[[ Records for processing open ]]
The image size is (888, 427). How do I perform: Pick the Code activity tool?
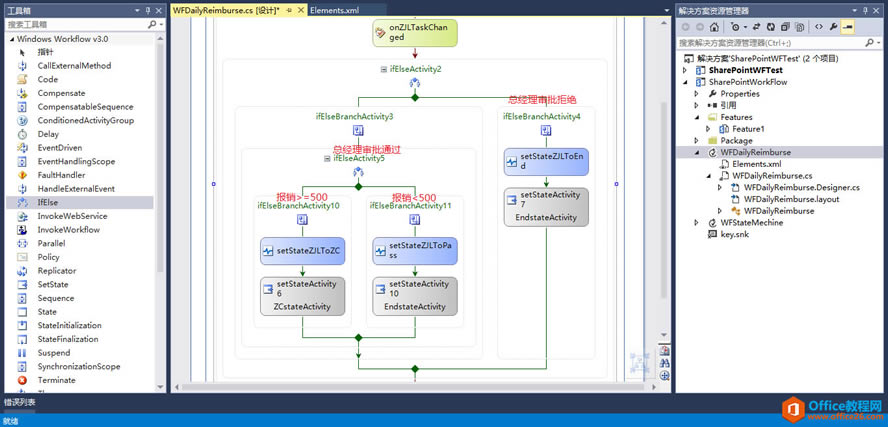[x=47, y=79]
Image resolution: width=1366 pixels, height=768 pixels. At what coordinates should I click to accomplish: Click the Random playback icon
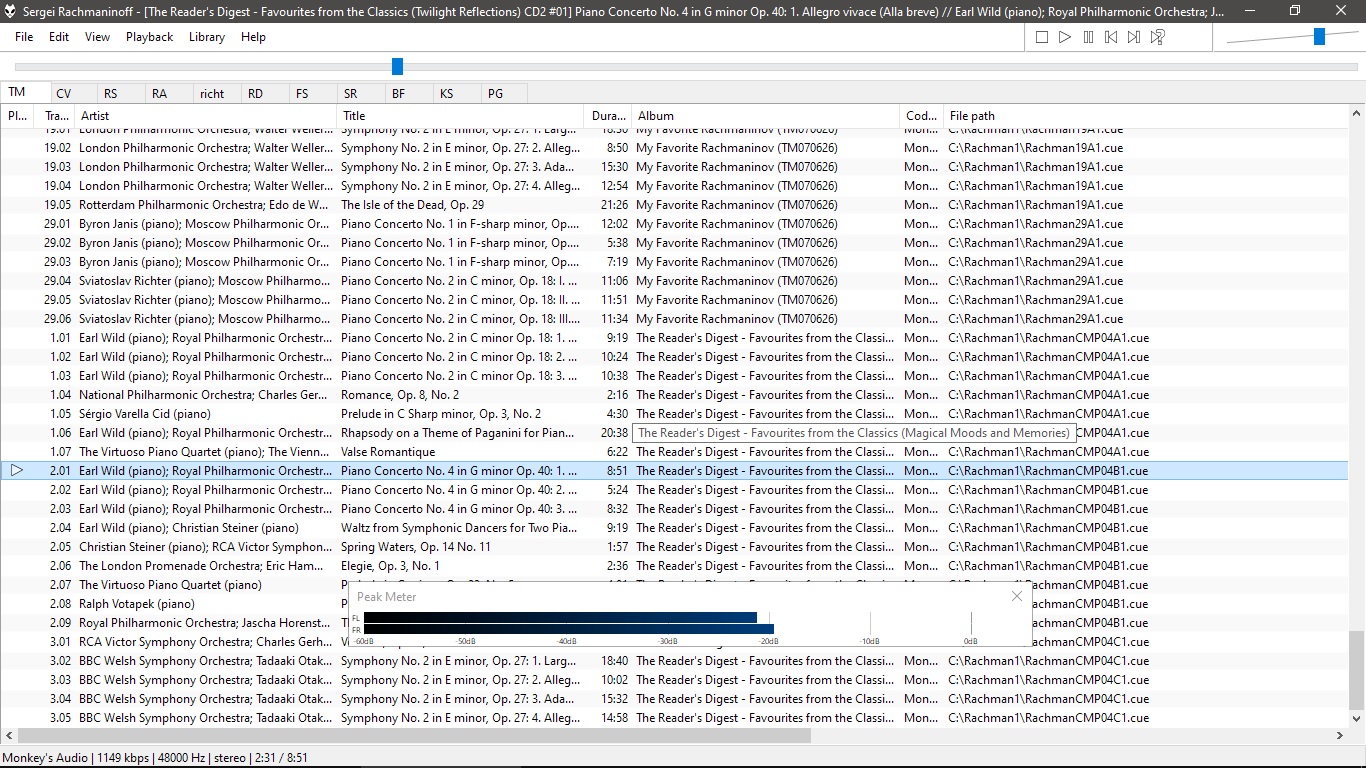(x=1157, y=37)
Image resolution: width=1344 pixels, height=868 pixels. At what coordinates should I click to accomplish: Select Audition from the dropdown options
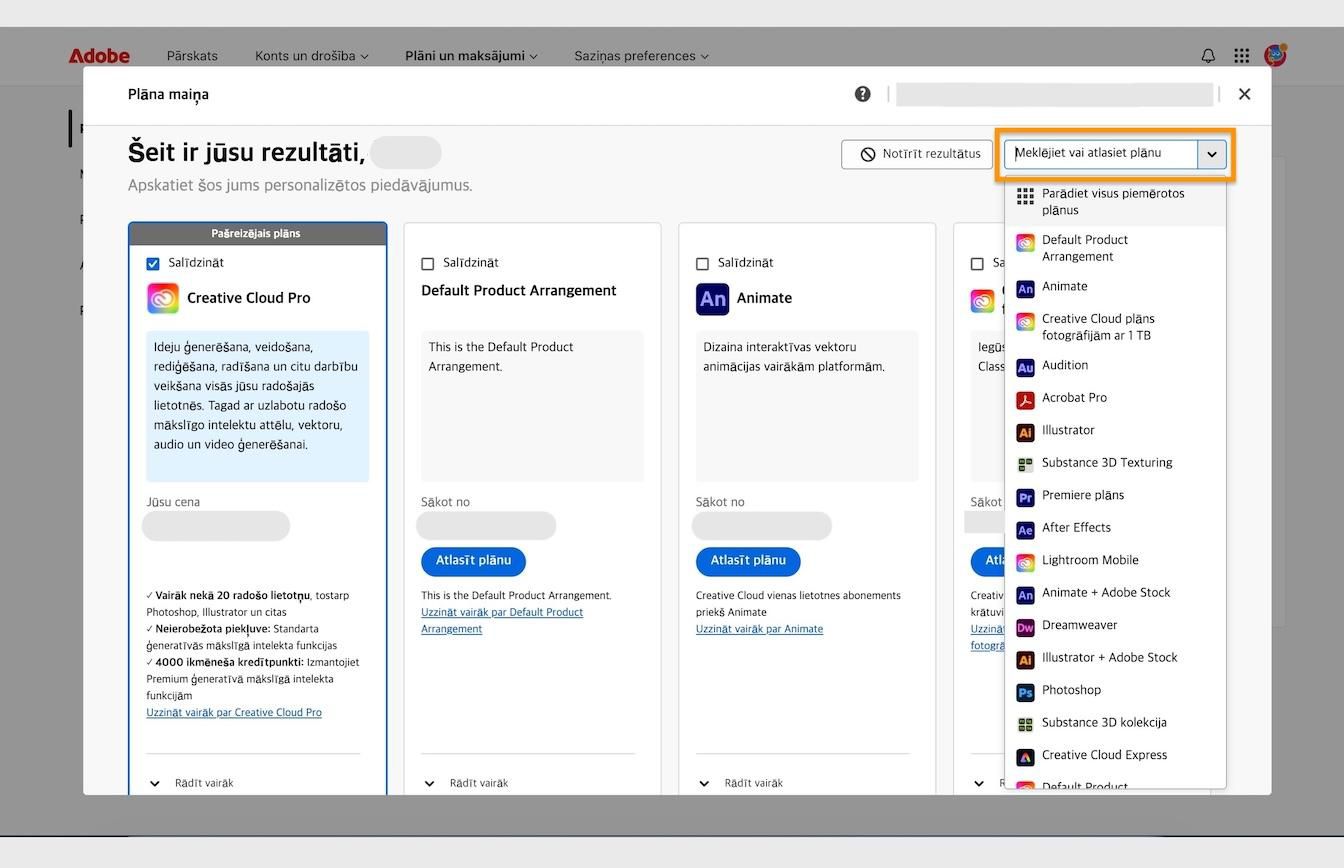(1065, 365)
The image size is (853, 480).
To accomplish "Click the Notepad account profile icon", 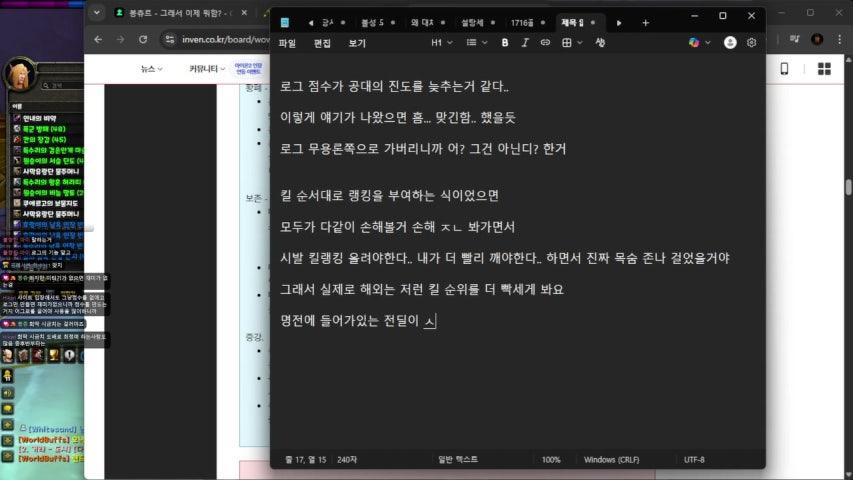I will coord(730,43).
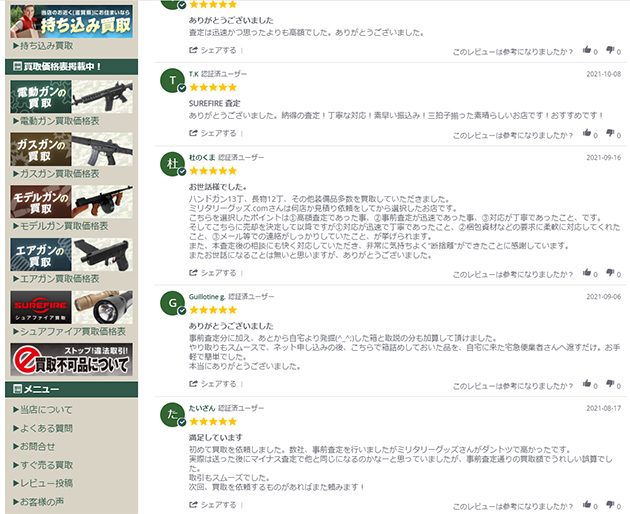Select よくある質問 in the menu

(x=43, y=428)
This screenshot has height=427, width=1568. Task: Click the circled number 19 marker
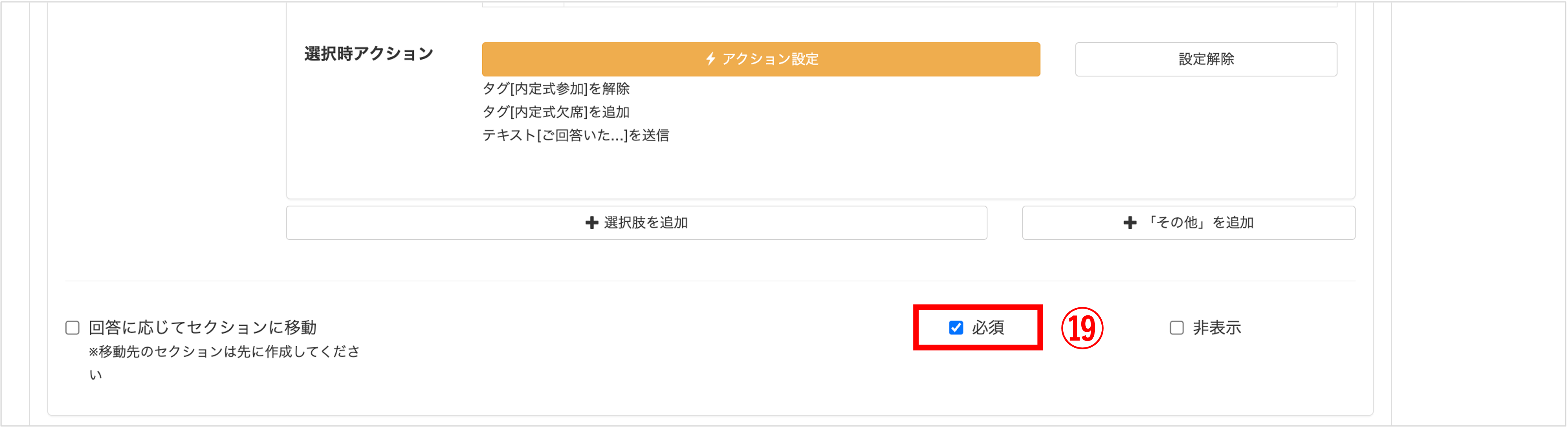[x=1082, y=329]
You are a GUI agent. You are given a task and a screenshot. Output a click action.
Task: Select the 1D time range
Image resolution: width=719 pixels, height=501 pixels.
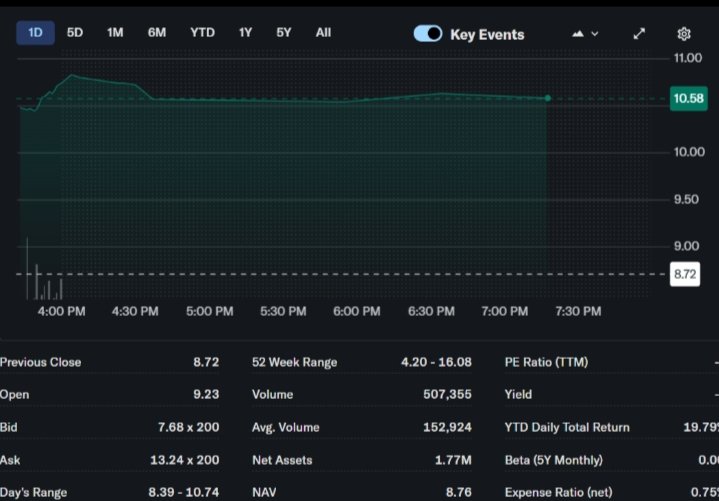click(35, 32)
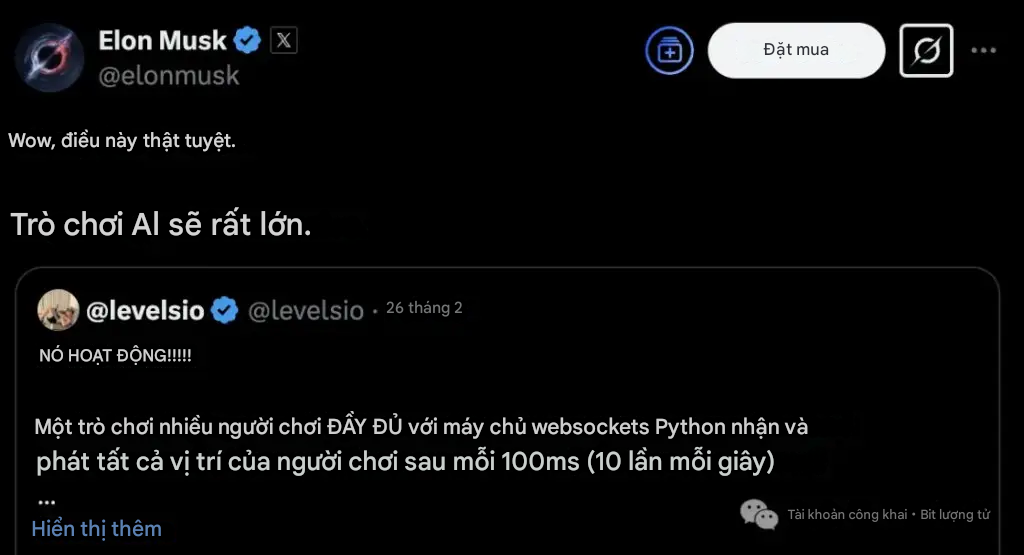Click the Trò chơi AI sẽ rất lớn text
Image resolution: width=1024 pixels, height=555 pixels.
pyautogui.click(x=161, y=225)
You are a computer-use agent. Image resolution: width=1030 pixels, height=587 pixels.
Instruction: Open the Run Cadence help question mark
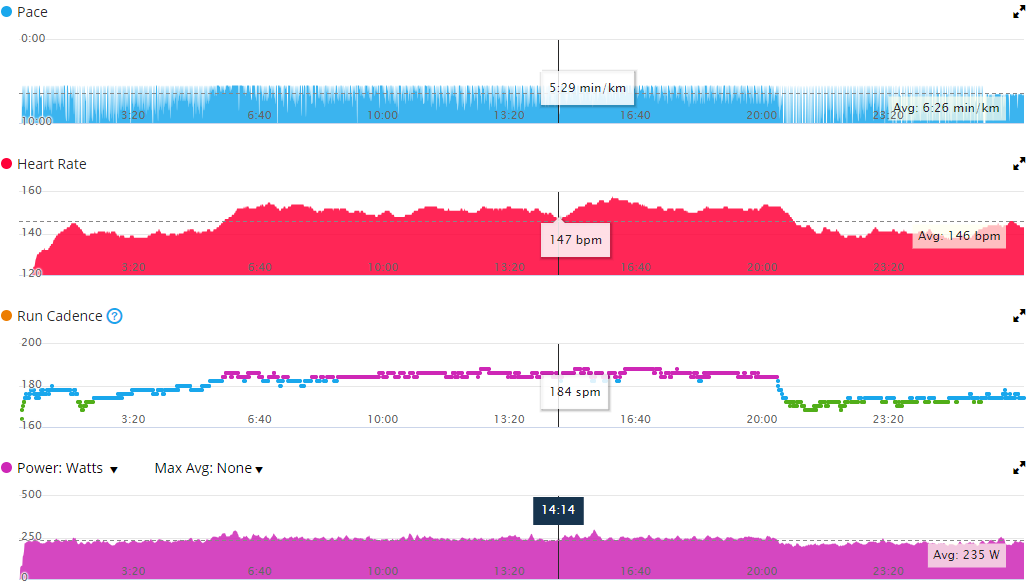(115, 316)
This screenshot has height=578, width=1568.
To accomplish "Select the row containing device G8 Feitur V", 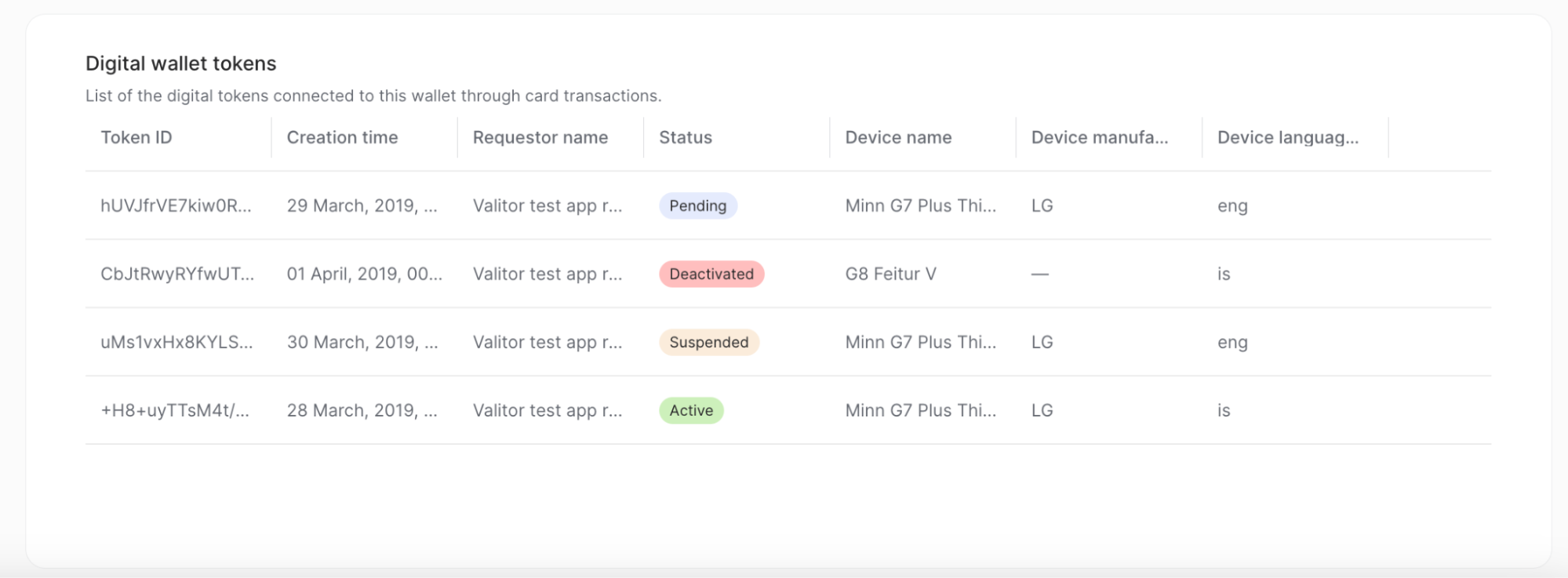I will [890, 274].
[[ Records for processing closed ]]
▶ [What to work on] Go back to the listing above and reproduce, exactly, the stretch from the line bearing "Task: Select the 1D time range" through the line bearing "This screenshot has height=578, width=1568.", without its pictures.

▶ [Exercise answer]
Task: Select the 1D time range
Image resolution: width=719 pixels, height=501 pixels.
click(35, 32)
Click the Trò chơi AI sẽ rất lớn text
Image resolution: width=1024 pixels, height=555 pixels.
pyautogui.click(x=161, y=225)
You are a computer-use agent. Image resolution: width=1030 pixels, height=587 pixels.
Instruction: Open the Run Cadence help question mark
(115, 316)
This screenshot has height=578, width=1568.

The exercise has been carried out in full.